What you need to do » Copy out every line of the items from the one containing "Type in the Search input field" down to the end of the items, reproducing each line word for word. Leave the pictures out of your answer.

====================

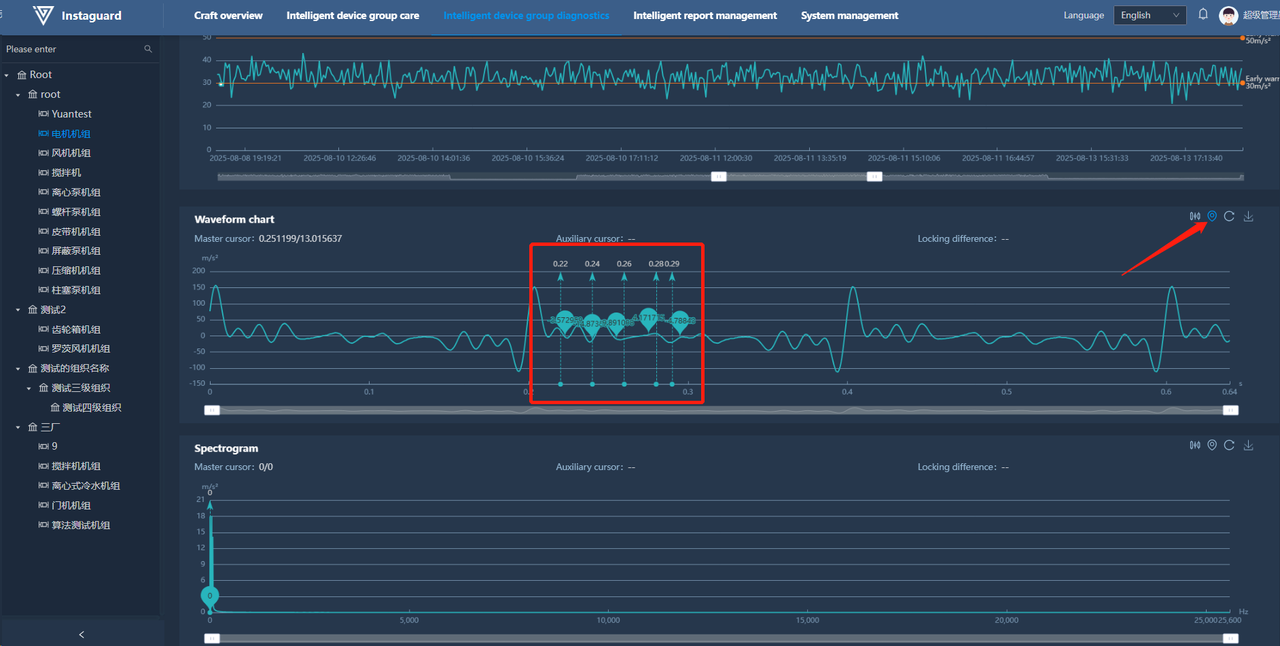Collapse the 三厂 tree node
Viewport: 1280px width, 646px height.
(x=18, y=427)
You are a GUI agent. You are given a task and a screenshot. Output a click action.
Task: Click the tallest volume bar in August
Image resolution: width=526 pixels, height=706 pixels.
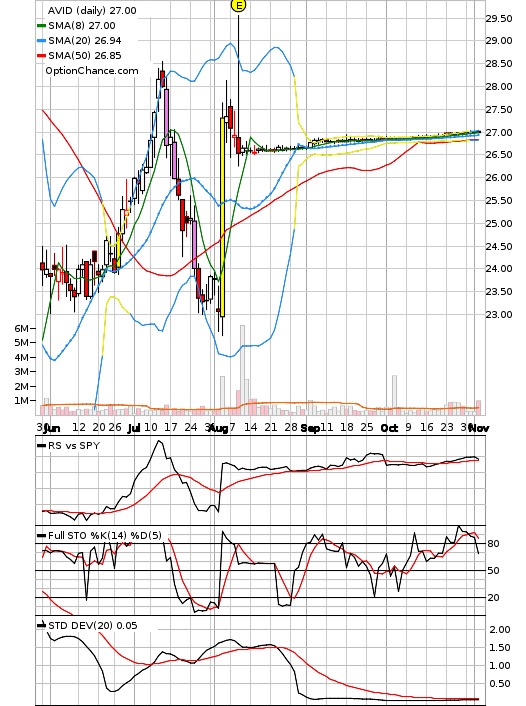coord(242,364)
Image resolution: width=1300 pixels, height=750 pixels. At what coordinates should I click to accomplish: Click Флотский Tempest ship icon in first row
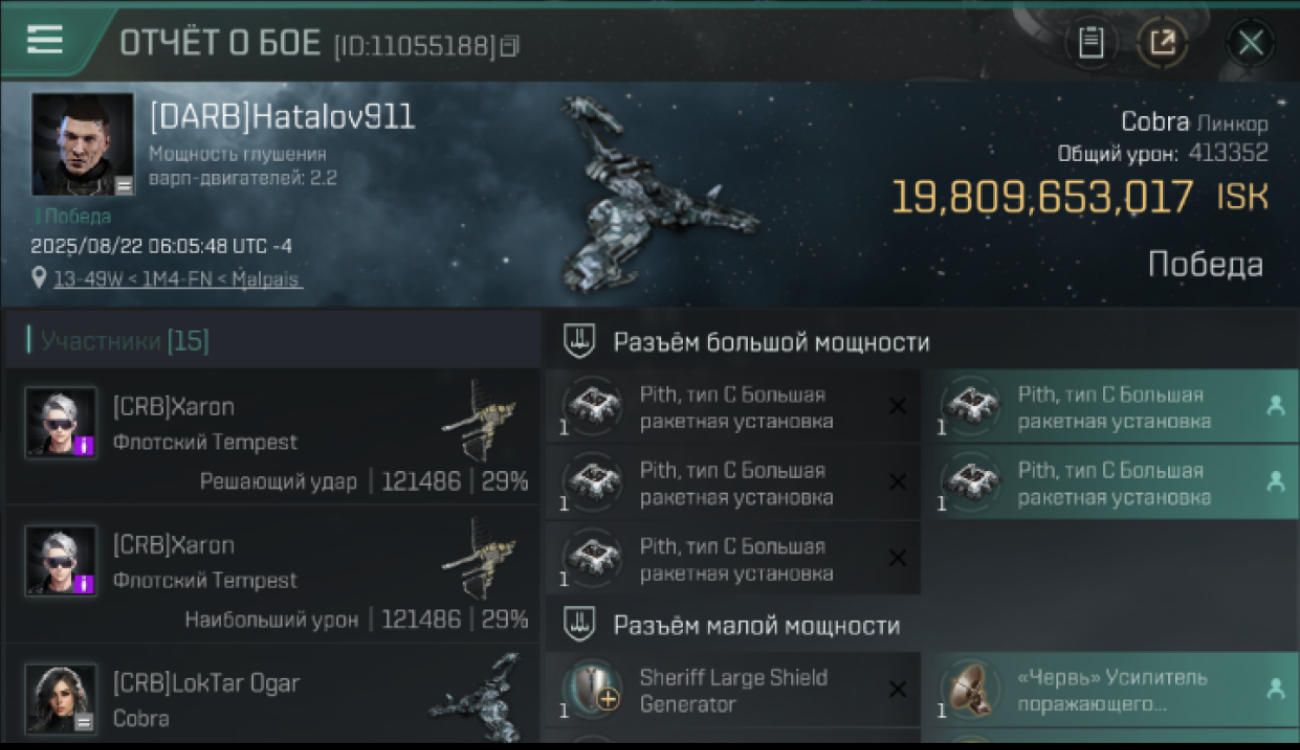[x=479, y=417]
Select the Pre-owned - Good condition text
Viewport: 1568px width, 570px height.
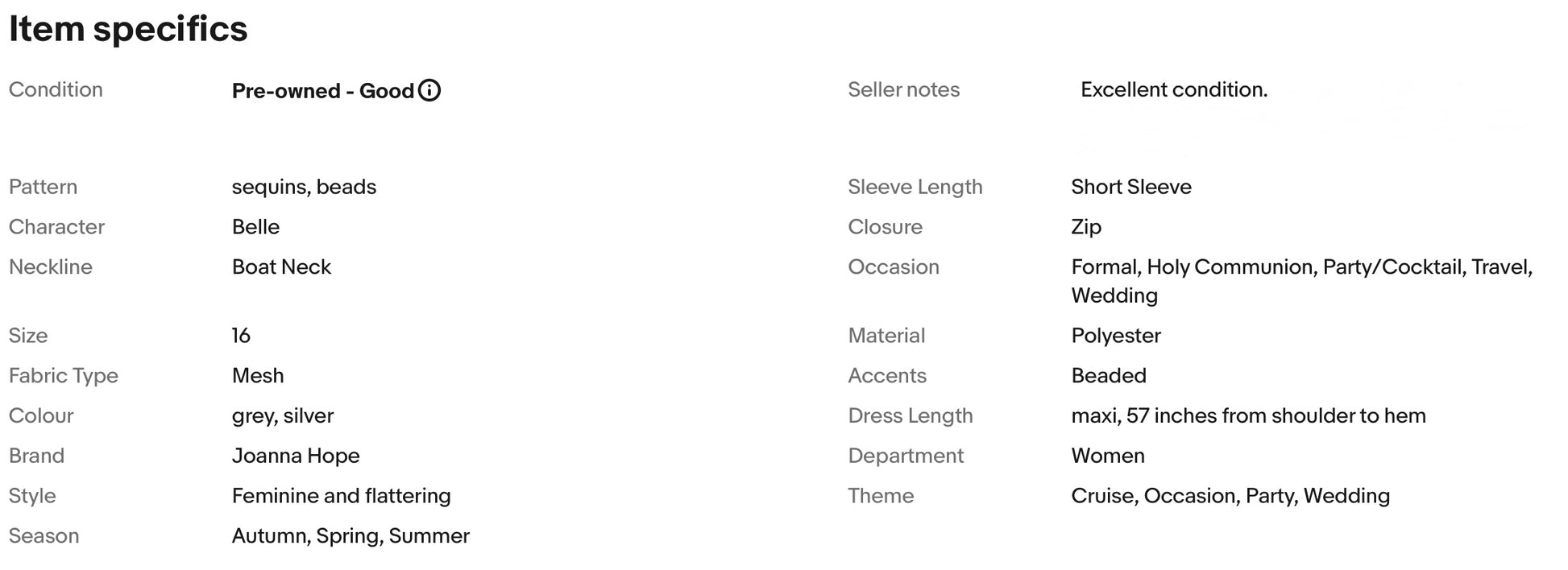pyautogui.click(x=323, y=91)
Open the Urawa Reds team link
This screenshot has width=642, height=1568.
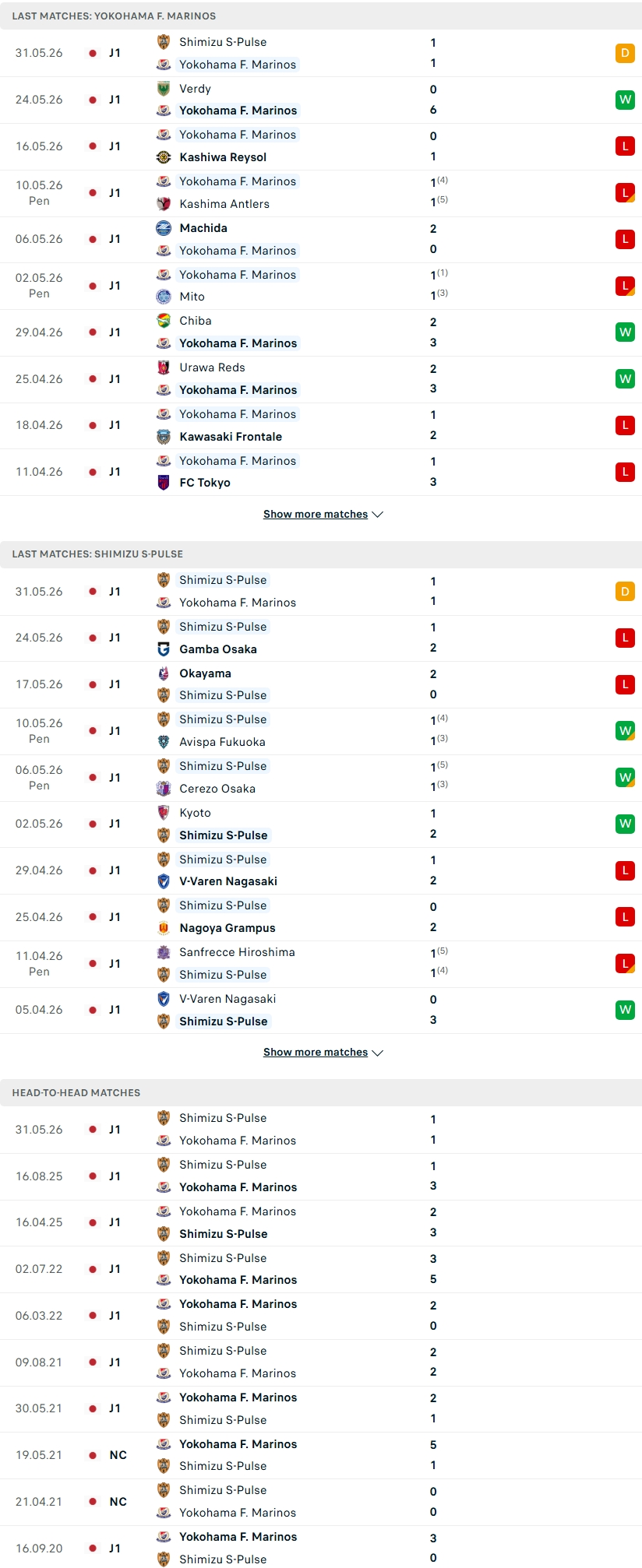coord(212,367)
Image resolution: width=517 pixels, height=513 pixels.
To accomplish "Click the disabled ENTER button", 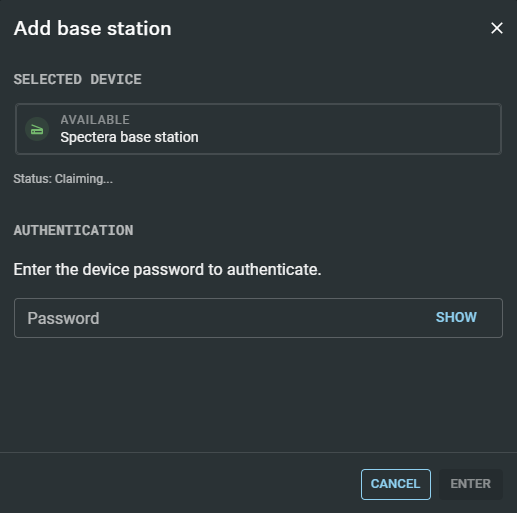I will (471, 484).
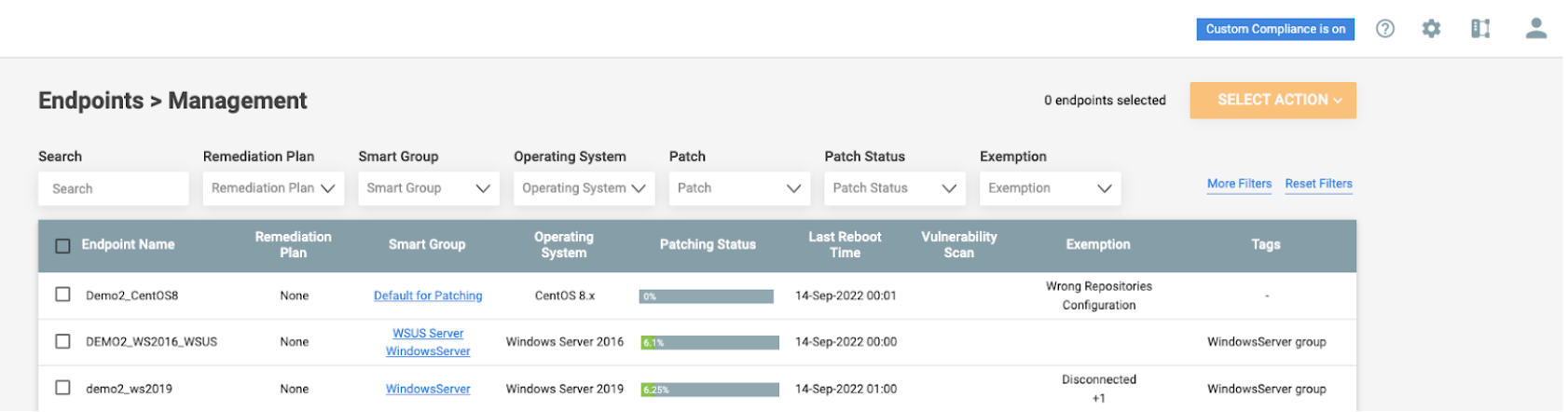Open the Smart Group filter dropdown
1568x412 pixels.
pyautogui.click(x=429, y=188)
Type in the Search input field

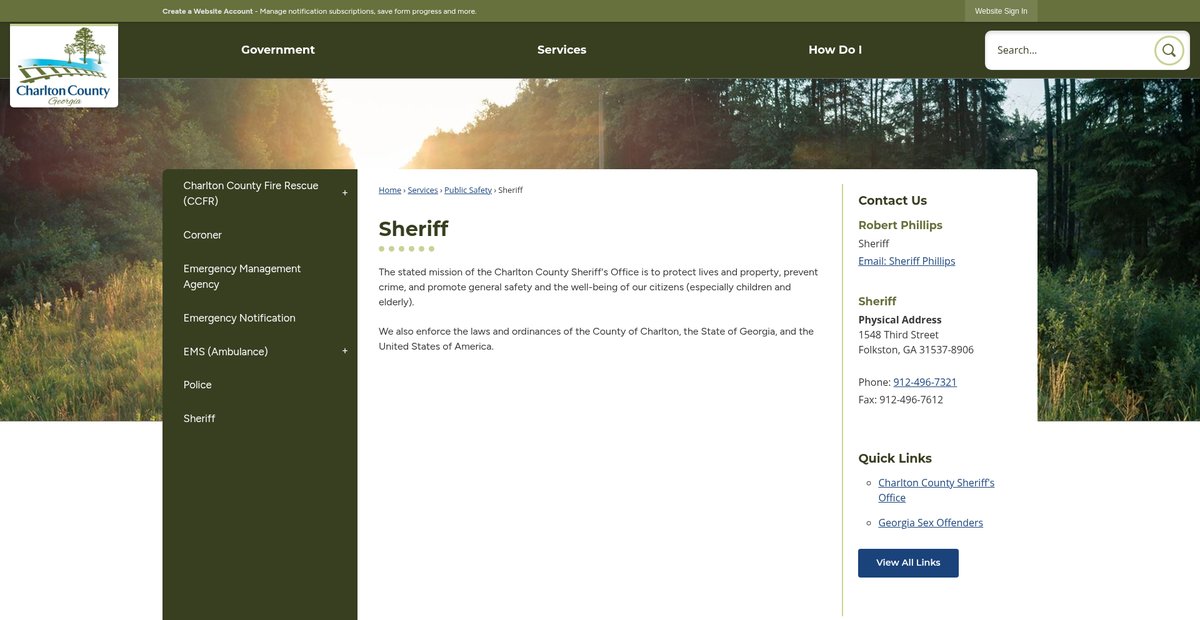[1070, 50]
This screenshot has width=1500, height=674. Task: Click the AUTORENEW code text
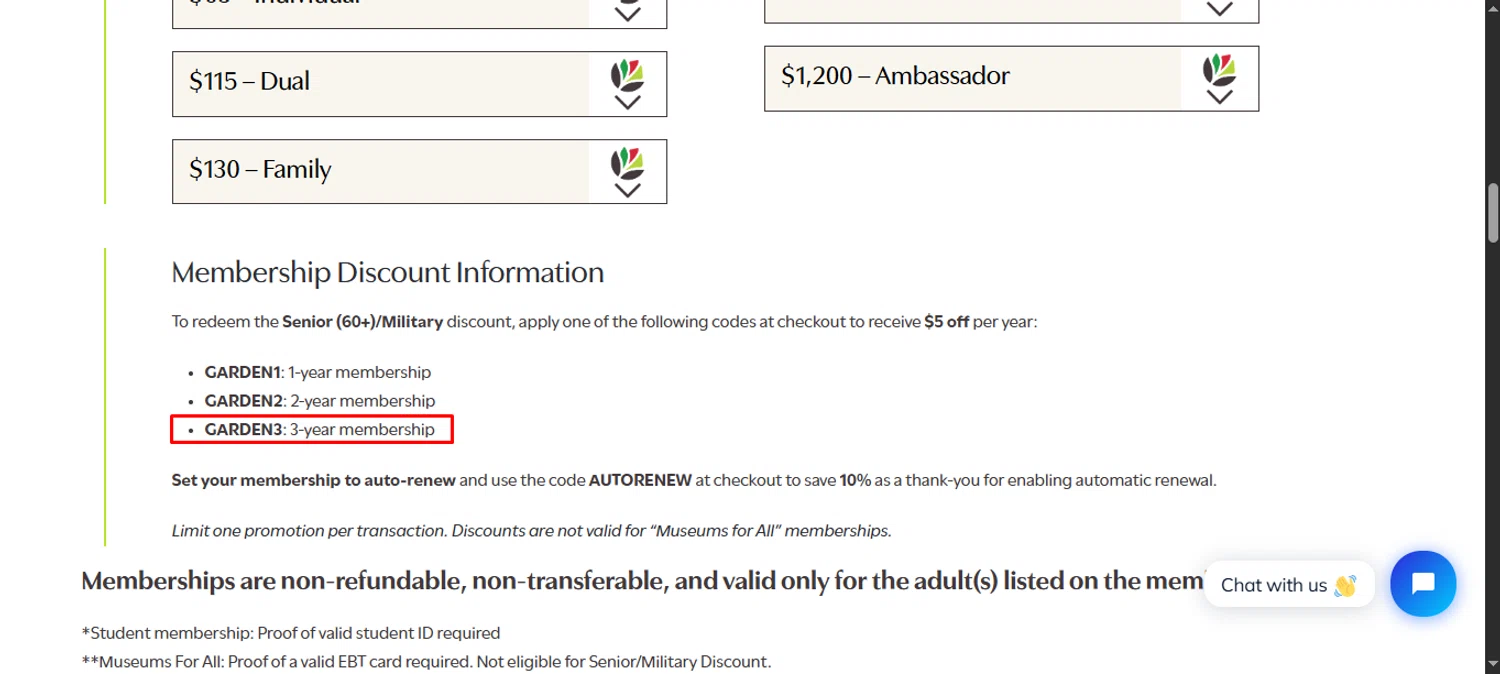click(640, 480)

====================

Output of the exercise »
Type in the Search input field

[1070, 50]
This screenshot has width=1500, height=674. Task: Click the AUTORENEW code text
click(640, 480)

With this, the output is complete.